The primary legal services I provide are basic counselling and
referrals. EFF does not charge for this, and you do not have to be an
EFF member to call or write and ask for help. I answer general questions
about computer law and telecommunications law at the federal level as
well as in the jurisdictions in which I am admitted to the bar
(currently Texas and Washington, D.C.). When appropriate, I instruct
people to seek further consultation with lawyers in their respective
jurisdictions, giving them referrals to specific lawyers when possible.

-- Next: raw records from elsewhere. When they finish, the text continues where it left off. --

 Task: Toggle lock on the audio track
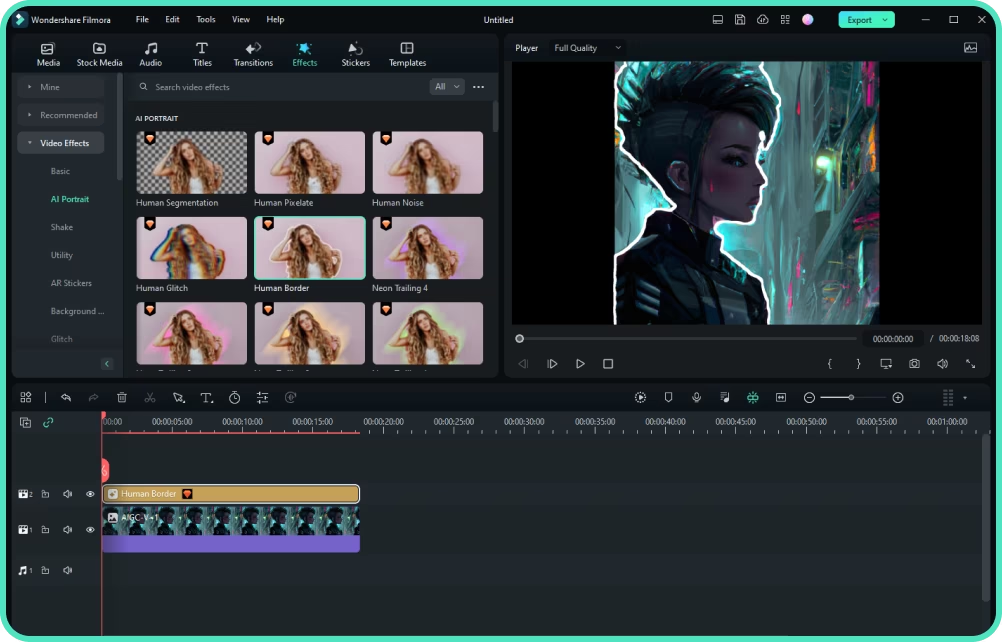point(45,570)
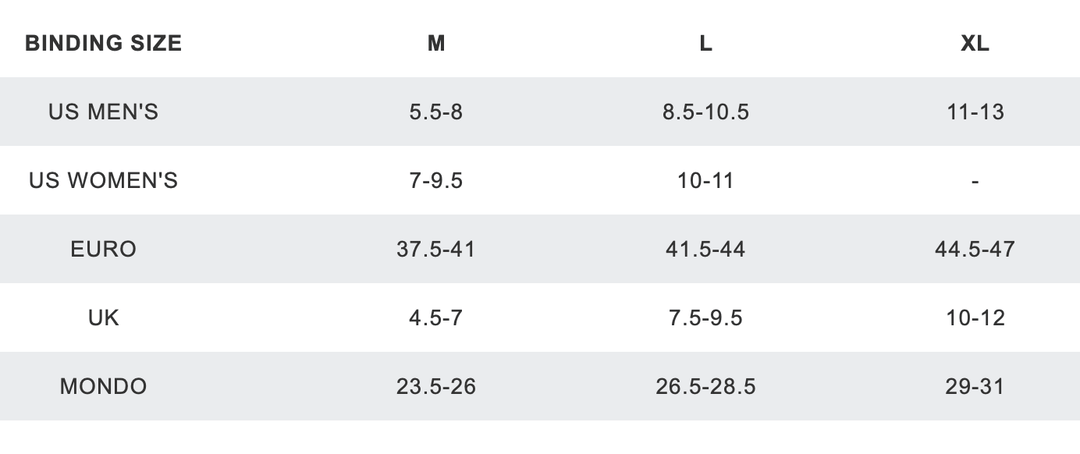Image resolution: width=1080 pixels, height=454 pixels.
Task: Click Mondo large size 26.5-28.5
Action: coord(705,386)
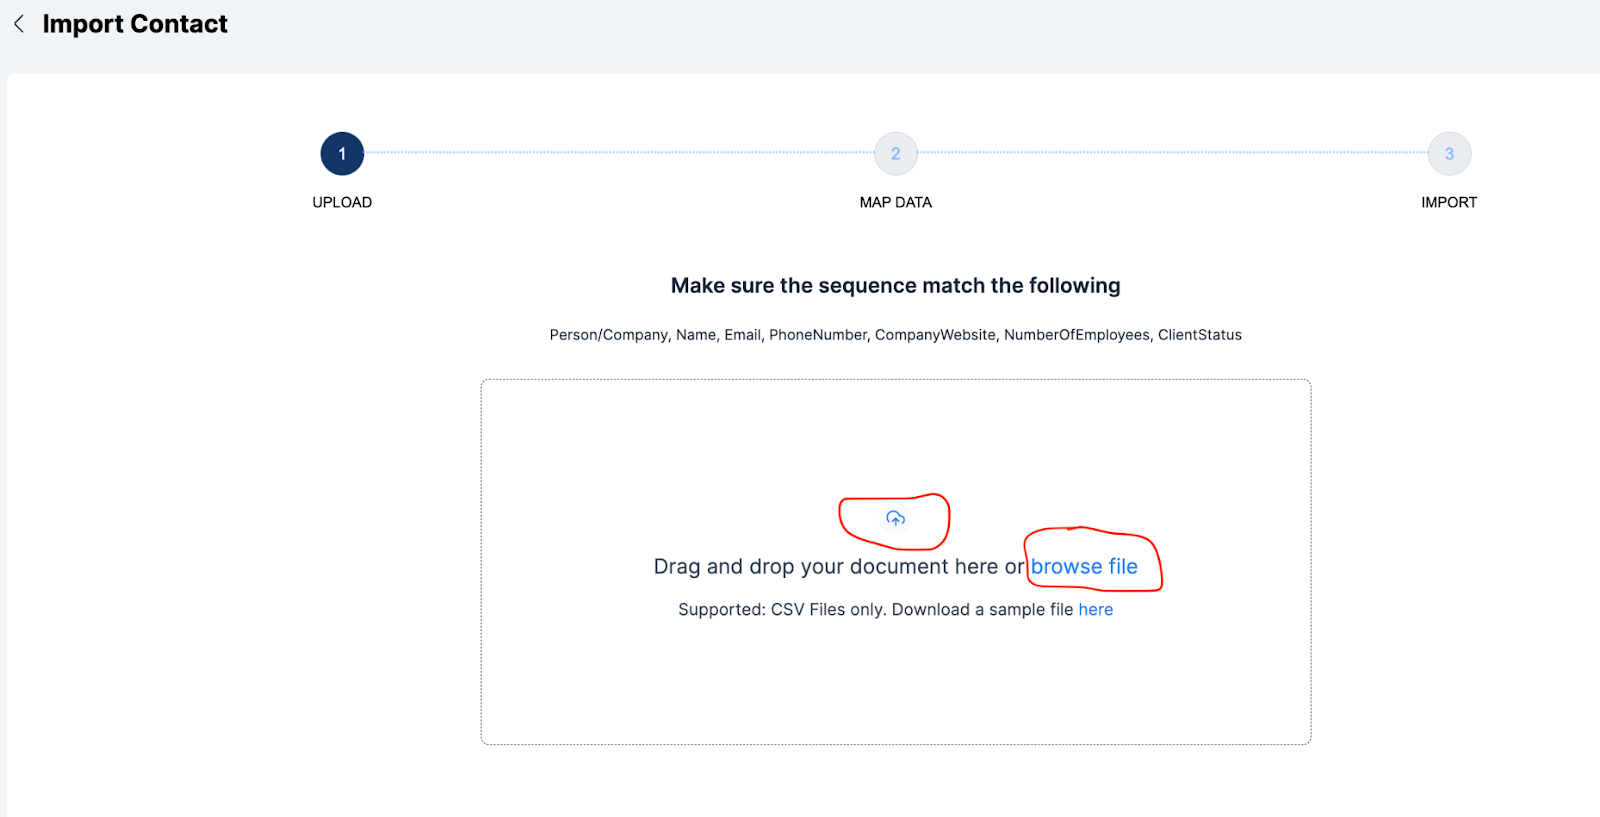The height and width of the screenshot is (817, 1600).
Task: Click the 'Supported: CSV Files only' text
Action: (780, 610)
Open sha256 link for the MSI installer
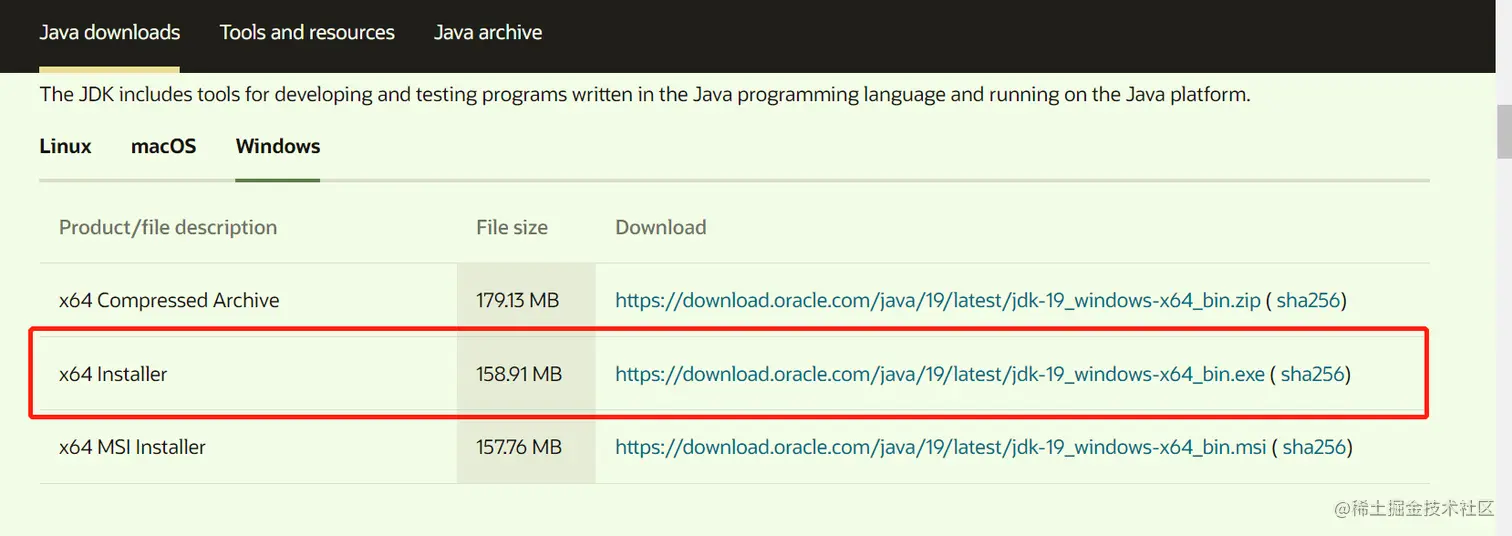This screenshot has height=536, width=1512. (x=1314, y=447)
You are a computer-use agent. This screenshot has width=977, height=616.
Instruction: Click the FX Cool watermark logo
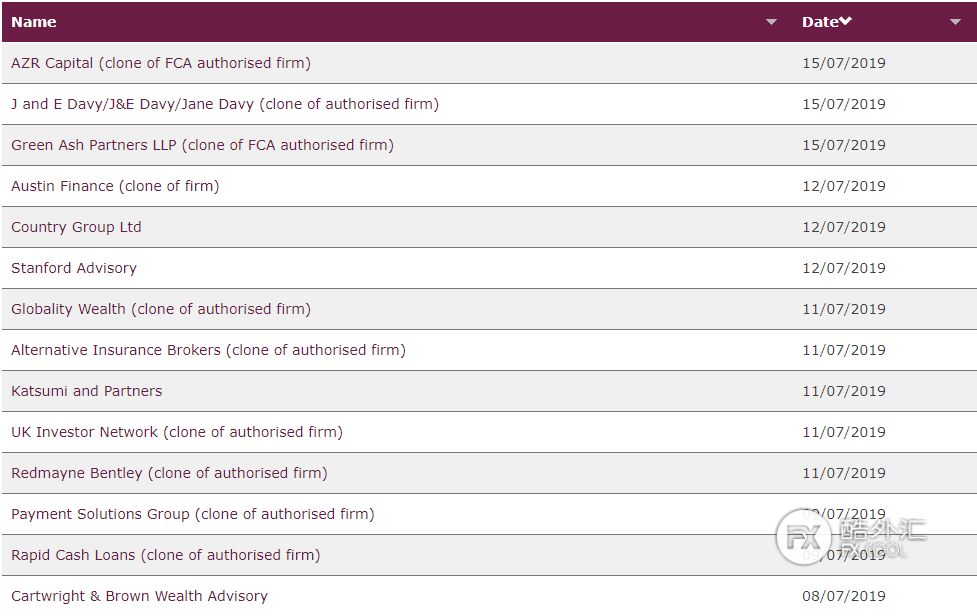click(x=851, y=537)
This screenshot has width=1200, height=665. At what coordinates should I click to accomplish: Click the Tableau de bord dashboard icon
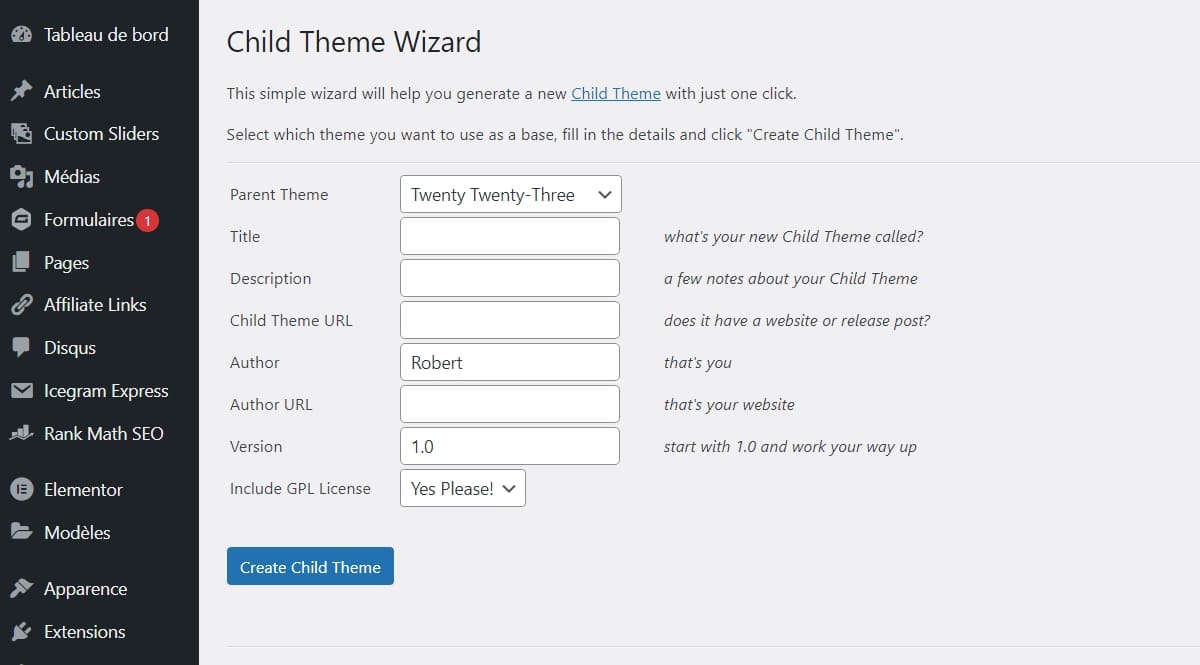click(21, 34)
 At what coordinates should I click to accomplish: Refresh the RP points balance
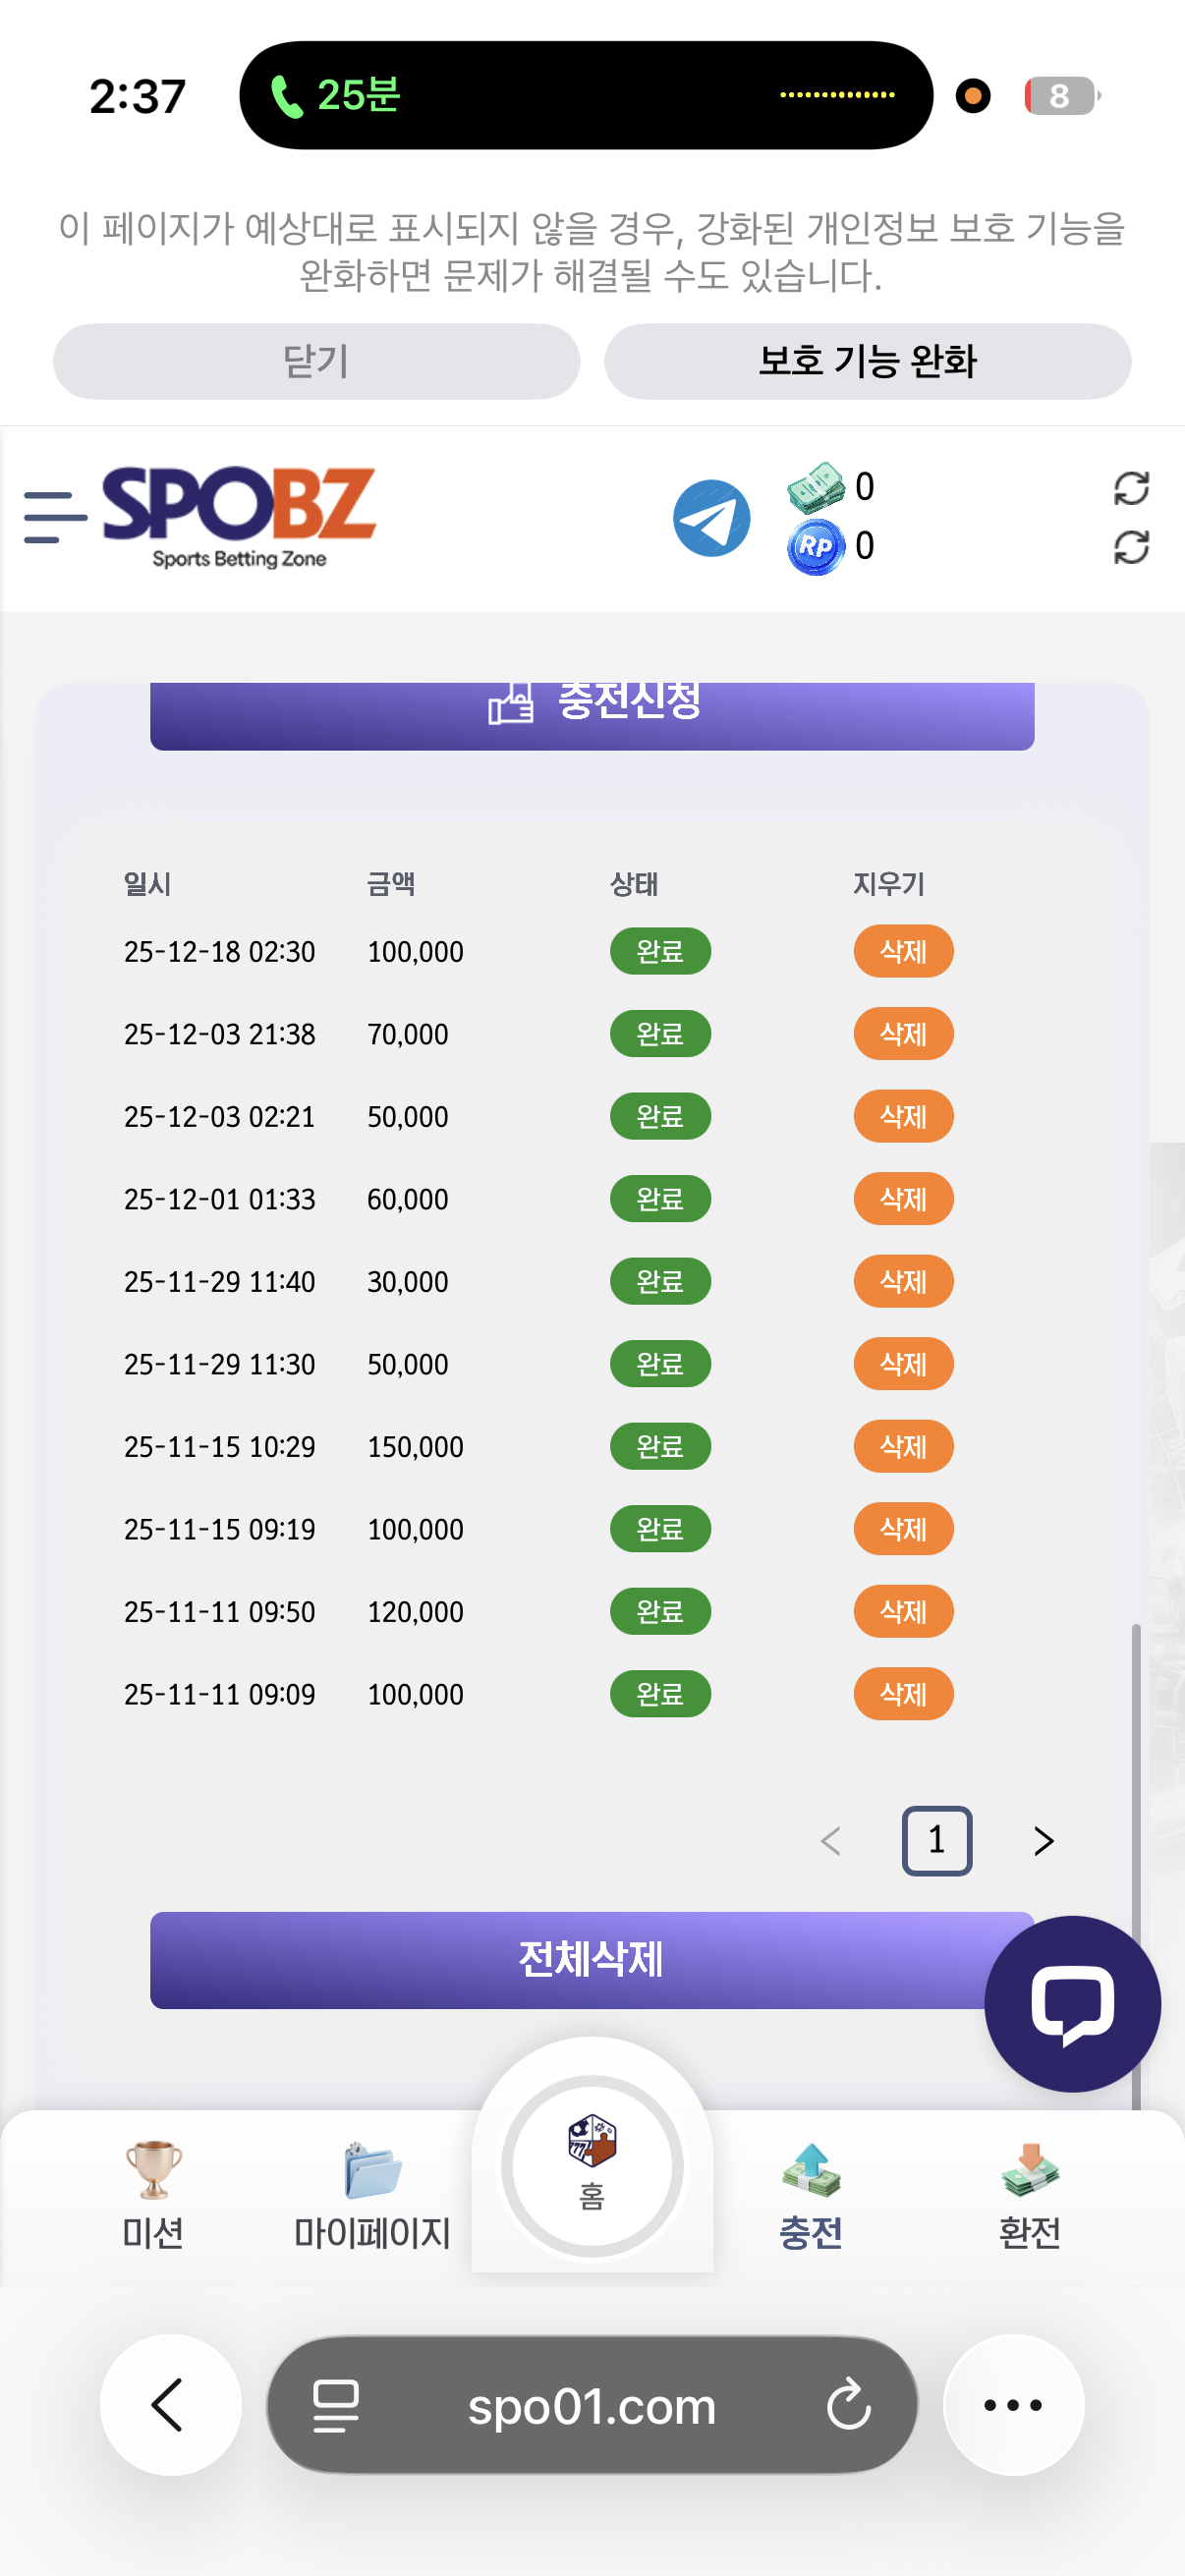(x=1130, y=547)
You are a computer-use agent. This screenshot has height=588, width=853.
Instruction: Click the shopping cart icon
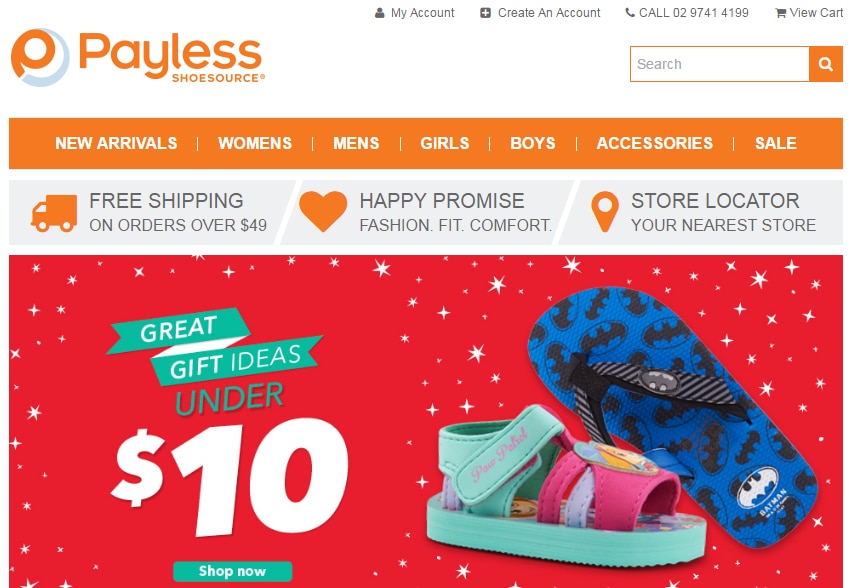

(EFF maintains a database of attorneys who've volunteered to do some
kinds of work on these kinds of cases.) I often mail out source
materials to individuals and organizations. (One of the most frequently
requested materials is the original complaint filed by Steve Jackson
Games in its lawsuit against the U.S. government--many lawyers find that
the complaint is a good primer on civil-liberties issues raised by the
search and seizure of a computer bulletin-board system.) More
frequently, I talk to people on the telephone. The kinds of questions I
deal with tend to fall into the following four general areas:
GENERAL QUESTIONS ABOUT LEGAL ISSUES
A caller may be a sysop who's been told by someone that it's against the
law to read users' e-mail, and she wants to know whether this is true.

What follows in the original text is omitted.